▶ _EXERCISE_
Reproduce every line from the start of the items through the line containing "will click(x=53, y=56).", requests included, and increase each coordinate value in the answers by 77. Leave all other numbers unchanged.

▶ _INPUT MATERIAL_
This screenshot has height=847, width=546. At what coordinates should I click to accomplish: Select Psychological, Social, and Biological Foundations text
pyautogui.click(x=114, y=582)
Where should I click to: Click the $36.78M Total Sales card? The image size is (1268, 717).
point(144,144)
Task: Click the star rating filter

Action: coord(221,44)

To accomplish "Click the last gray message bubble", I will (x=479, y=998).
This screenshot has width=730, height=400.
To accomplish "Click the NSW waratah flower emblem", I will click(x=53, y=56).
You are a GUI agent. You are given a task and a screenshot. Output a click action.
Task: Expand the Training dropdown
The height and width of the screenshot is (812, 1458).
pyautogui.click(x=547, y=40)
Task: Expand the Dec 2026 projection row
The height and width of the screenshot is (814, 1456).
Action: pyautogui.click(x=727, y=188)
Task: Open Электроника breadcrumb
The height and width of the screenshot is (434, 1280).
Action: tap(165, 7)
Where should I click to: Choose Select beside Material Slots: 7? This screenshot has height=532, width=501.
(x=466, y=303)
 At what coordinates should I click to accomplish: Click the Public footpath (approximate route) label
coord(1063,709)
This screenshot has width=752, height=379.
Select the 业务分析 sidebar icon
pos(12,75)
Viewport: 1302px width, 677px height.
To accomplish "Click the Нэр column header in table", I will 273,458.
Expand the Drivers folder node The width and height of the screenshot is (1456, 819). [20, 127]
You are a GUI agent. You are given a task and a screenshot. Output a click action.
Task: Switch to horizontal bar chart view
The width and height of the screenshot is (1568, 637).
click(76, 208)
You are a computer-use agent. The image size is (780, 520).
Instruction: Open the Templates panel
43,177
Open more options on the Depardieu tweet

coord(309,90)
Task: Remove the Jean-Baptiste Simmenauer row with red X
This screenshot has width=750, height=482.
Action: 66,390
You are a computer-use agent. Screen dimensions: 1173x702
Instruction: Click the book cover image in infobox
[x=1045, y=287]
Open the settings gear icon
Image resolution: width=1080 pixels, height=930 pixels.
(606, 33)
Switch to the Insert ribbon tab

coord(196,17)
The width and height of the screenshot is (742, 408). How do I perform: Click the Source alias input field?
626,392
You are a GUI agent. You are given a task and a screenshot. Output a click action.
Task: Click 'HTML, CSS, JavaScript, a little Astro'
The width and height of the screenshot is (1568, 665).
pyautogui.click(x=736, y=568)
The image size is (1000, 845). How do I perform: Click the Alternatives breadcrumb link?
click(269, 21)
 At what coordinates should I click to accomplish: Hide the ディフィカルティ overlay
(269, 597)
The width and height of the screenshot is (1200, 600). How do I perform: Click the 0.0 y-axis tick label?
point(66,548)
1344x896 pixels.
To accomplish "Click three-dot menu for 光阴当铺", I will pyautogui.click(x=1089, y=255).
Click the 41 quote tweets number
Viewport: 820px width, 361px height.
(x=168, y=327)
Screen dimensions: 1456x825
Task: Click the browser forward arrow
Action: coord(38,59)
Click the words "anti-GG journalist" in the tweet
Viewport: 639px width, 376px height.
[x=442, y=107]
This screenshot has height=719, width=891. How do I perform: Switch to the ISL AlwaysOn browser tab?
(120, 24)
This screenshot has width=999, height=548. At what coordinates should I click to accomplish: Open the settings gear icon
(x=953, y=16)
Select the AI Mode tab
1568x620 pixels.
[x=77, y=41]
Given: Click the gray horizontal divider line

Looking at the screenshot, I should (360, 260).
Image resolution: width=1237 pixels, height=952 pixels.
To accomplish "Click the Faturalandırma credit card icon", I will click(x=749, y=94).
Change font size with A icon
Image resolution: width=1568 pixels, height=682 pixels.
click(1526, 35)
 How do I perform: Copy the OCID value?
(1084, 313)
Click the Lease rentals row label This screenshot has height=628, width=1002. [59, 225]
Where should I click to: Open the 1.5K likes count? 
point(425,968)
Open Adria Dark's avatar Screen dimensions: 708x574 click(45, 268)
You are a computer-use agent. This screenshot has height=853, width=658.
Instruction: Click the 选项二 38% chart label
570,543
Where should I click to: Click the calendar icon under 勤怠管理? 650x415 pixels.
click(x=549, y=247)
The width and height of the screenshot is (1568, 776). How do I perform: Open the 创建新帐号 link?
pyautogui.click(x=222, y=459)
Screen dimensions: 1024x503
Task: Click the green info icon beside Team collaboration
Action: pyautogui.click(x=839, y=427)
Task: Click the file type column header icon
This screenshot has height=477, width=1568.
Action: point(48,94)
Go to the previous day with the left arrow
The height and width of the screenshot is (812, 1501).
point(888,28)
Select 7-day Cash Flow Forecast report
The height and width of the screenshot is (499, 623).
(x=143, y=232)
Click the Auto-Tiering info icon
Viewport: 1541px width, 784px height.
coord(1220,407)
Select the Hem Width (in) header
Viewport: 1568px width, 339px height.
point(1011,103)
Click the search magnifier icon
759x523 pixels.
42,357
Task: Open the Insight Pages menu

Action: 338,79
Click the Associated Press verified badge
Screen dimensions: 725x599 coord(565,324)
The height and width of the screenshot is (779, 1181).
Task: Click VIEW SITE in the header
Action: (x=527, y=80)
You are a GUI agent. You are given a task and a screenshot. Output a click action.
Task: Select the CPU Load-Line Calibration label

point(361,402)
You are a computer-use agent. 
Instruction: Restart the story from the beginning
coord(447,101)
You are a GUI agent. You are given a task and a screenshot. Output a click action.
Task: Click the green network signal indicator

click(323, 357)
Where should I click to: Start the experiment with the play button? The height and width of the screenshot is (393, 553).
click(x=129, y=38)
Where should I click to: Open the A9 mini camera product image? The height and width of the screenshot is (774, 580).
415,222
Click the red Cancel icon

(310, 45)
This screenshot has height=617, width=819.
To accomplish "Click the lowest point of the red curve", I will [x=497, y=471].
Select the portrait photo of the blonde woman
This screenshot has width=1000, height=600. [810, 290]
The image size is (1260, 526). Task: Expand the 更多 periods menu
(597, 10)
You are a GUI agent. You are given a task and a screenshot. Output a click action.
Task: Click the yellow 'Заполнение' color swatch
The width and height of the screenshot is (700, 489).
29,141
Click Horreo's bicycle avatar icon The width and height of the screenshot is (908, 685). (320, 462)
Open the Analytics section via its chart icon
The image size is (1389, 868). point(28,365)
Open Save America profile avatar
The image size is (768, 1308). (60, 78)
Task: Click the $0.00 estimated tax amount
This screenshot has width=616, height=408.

▶ _REPLY TO THE EXERCISE_
This screenshot has height=847, width=546. At what coordinates should I click to accomplish: Select Psychological, Social, and Biological Foundations text
pyautogui.click(x=191, y=659)
Where should I click to: Click the $36.78M Total Sales card? The image size is (1268, 717).
point(221,221)
Task: Click the star rating filter

Action: coord(298,121)

To accomplish "Click the last gray message bubble", I will (x=556, y=1075).
This screenshot has width=730, height=400.
To accomplish "Click the NSW waratah flower emblem", I will click(x=130, y=133).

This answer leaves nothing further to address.